This week marks six months since I started using the personal organisation system I designed for myself, something I talked about at the time. This week, I’ll publish several posts talking about what worked, what didn’t, and the things I’ve learned. I thought I’d start with something that hasn’t worked at all: The section to track projects.
The next-to-last section in my ring-binder is the “Activity Monitor”, which I intended to use to log and track progress on on my projects. I’ve never used it. It was actually one of the first parts of the system I finished, but I soon encountered a stumbling block: That list of projects that begins the section (empty page in the photo above). I realised that it was potentially a lot of handwriting, something I don’t like doing any more. So, in February, a month before my post about the whole system, I started typing up a list of all my projects using my iPad and the Notes app, which is accessible on all my devices. I listed 13 projects before I stopped, intending to return to it and add to the list. I never did.
I planned to make the list match the look and layout for the page in the photo, so the pages will all be neat and legible—and the list in alphabetical order. While I never did that, I did complete two of the outside projects I'd listed, as well as some other ones that weren’t on that list.
The whole reason I wanted that section was that I keep forgetting about projects, even when they’re right in front of me. I’ve dubbed this “project blindness”, a name inspired by a concept called “time blindness” which is basically “the inability to recognize when time has passed or to estimate how long something will take,” something I’ve dealt with for decades, and something that’s become worse in recent years.

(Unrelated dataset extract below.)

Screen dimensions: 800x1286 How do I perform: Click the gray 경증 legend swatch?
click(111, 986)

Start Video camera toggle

My “project blindness” means that I can be completely oblivious to projects, even as I’m also aware they exist. For example, I have a hand-towel holder to install in the en suite, and it’s in its box laying on the window sill, and has been for up to two years. I know that because I installed the matching toilet roll holder in the en suite in September, 2021 and took a photo of it (because I intended to do a post about the project once I'd installed the other pieces). I use the en suite very day, and whenever I’m going to the sink or facing the window in there, I “see” the towel holder—except I don’t. If I truly saw the thing, I’d either do the project or put the box in the vanity, but I don’t because it’s presence doesn’t really register (defensive me again, I had trouble deciding on the best place to install it, and that led to the project fading from my awareness).
The problem, then, that I’m simultaneously aware of projects and oblivious to them. That’s not procrastination: I’m not putting off the projects, they’re simply not even in my “there” for me, not really. And that was precisely what the “Activity Monitor” section was supposed to fix.

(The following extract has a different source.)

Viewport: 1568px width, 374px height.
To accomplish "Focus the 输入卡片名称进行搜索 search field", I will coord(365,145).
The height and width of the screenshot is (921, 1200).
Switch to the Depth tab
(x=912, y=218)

Here’s the paradox: Because of my “project blindness”, I’m simultaneously aware of and oblivious to projects, so I need a system to track them. And yet, listing them in my ring-binder is itself now yet another project that I’m simultaneously aware of and oblivious to because I don’t use the tracking system—and that loop never ends. Maybe I should just be glad that none of the projects is important.
This one aspect of my system is both a failure and essentially non-existent because I’ve never used it—and never even tried to use it. If I can get it into my awareness long enough, maybe I can fix that, but, to be brutally honest, this doesn’t actually bother me, even when I think about all the small projects that have been undone for more than three years now. This part is still a work in progress.
The final section in my ring-binder is the “Ideation Station,” which I’ve also never used, but I rarely used the original version three decades ago, either. The point of it is to give me a place to hash out ideas, etc., as I’ve done for decades, but usually using sheets of paper, notepads, etc. It doesn’t matter if I ever use that section, because it was meant to be there if I ever needed it. I only printed out five sheets, anyway.
There are other sections in that ring-binder that have worked as I intended, and I’ll talk about them in upcoming posts. I’ll also talk about one section that has its own backstory. something that was going to be the subject of its own blog post several years ago. Actually, I have a few other years-delayed posts to do—maybe I should put them on my projects list. No, I have a better plan for that sort of thing.
Right now, though, I have to use the ring-binder one last time for the day.